Tinubu’s 10 promises to Nigerians
- Build a Nigeria, especially for our youth, where sufficient jobs with decent wages create a better life.
- Manufacture, create, and invent more of the goods and services we require. Nigeria shall be known as a nation of creators, not just of consumers.
- Export more and import less, strengthening both the naira and our way of life.
- Continue assisting our ever-toiling farmers, through enlightened agricultural policy that promotes productivity and assures decent incomes, so that farmers can support their families and feed the nation.
- Modernise and expand public infrastructure so that the rest of the economy can grow at an optimal rate.
- Embolden and support our young people and women by harnessing emerging sectors such as the digital economy, entertainment and culture, tourism and others to build the Nigeria of tomorrow, today.
- Train and give economic opportunity to the poorest and most vulnerable among us. We seek a Nigeria where no parent is compelled to send a child to bed hungry, worried whether tomorrow shall bring food.
- Generate, transmit and distribute sufficient, affordable electricity to give our people the requisite power to enlighten their lives, their homes, and their very dreams.

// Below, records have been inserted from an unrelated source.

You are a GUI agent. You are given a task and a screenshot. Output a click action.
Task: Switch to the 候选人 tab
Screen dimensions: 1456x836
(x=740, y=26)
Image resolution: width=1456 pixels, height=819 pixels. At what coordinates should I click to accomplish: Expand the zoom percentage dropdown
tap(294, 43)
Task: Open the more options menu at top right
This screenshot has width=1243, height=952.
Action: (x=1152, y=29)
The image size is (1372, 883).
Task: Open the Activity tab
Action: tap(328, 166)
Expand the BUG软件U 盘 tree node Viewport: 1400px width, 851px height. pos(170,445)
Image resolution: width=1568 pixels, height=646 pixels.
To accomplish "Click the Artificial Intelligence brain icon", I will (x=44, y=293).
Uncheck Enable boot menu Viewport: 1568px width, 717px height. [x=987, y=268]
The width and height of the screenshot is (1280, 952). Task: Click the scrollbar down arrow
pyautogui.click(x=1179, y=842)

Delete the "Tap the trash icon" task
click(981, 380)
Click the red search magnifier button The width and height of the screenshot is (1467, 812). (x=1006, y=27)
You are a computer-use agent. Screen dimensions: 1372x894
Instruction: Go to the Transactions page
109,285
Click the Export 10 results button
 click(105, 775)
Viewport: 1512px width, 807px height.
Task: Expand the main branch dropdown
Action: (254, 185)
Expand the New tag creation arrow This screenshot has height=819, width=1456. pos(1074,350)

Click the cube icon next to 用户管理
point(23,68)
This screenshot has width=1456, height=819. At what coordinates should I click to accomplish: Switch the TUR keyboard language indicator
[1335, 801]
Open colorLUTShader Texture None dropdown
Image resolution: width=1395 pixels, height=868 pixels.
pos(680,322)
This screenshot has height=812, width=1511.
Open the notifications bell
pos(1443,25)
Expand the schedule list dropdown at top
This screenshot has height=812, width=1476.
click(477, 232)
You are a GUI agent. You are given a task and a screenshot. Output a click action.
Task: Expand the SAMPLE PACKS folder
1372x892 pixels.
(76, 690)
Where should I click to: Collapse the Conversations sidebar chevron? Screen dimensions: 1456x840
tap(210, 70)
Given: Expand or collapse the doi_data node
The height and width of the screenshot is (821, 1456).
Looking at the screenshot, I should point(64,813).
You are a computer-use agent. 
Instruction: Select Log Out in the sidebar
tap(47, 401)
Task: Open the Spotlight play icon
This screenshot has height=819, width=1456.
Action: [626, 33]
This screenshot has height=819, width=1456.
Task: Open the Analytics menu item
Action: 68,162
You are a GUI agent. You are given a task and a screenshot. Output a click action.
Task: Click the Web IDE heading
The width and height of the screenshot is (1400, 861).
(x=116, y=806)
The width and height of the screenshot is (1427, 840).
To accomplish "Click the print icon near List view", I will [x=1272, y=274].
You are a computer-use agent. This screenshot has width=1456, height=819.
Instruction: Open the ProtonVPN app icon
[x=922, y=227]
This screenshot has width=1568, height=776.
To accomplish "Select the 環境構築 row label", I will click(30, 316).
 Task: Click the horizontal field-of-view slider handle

- Make basic healthcare, education, and housing accessible and affordable for all.
- Establish a bold and assertive policy that will create a strong yet adaptive national security architecture and action to obliterate terror, kidnapping, banditry, and all other forms of violent extremism from the face of our nation.
As contained in the Tinubu manifesto, a committee will be tasked with establishing a curriculum that more closely matches educational instruction with the actual and projected needs of the private sector. A modern standard curriculum will be developed and implemented in all primary and secondary schools throughout the country.
Nigeria’s history will be reintroduced to classrooms in the country, while indigenous language courses will be compulsory for all children through the completion of secondary school.
Under a Tinubu administration, teaching will be a “rewarding” career option, while on tertiary education, the administration aims to institute a pilot student loan scheme. Institutions will charge more cost-reflective tuition fees, and with consideration for employment rates and other conditions, the loan programme will have a maximum borrowing limit and flexible repayment provisions.
Through its social and political empowerment plan, the administration aims to reserve at least three cabinet positions for persons under the age of 40, and six more positions for persons under 50.
The government, if elected into power, will also pass a presidential directive requiring that at least 20 percent of political appointments to MDAs be reserved for qualified people under the age of 40.
The administration, if elected, also aims to cut the youth unemployment rate in half within four years, increase intergenerational, business mentoring and cooperation with two million volunteer entrepreneurs and professionals across the nation.
Transfer of VIP Security
Tinubu promised to increase the recruitment of police officers, while the force will be provided with high-tech equipment. While VIP security will be transferred to the Nigeria Security and Civil Defence Corps (NSCDC).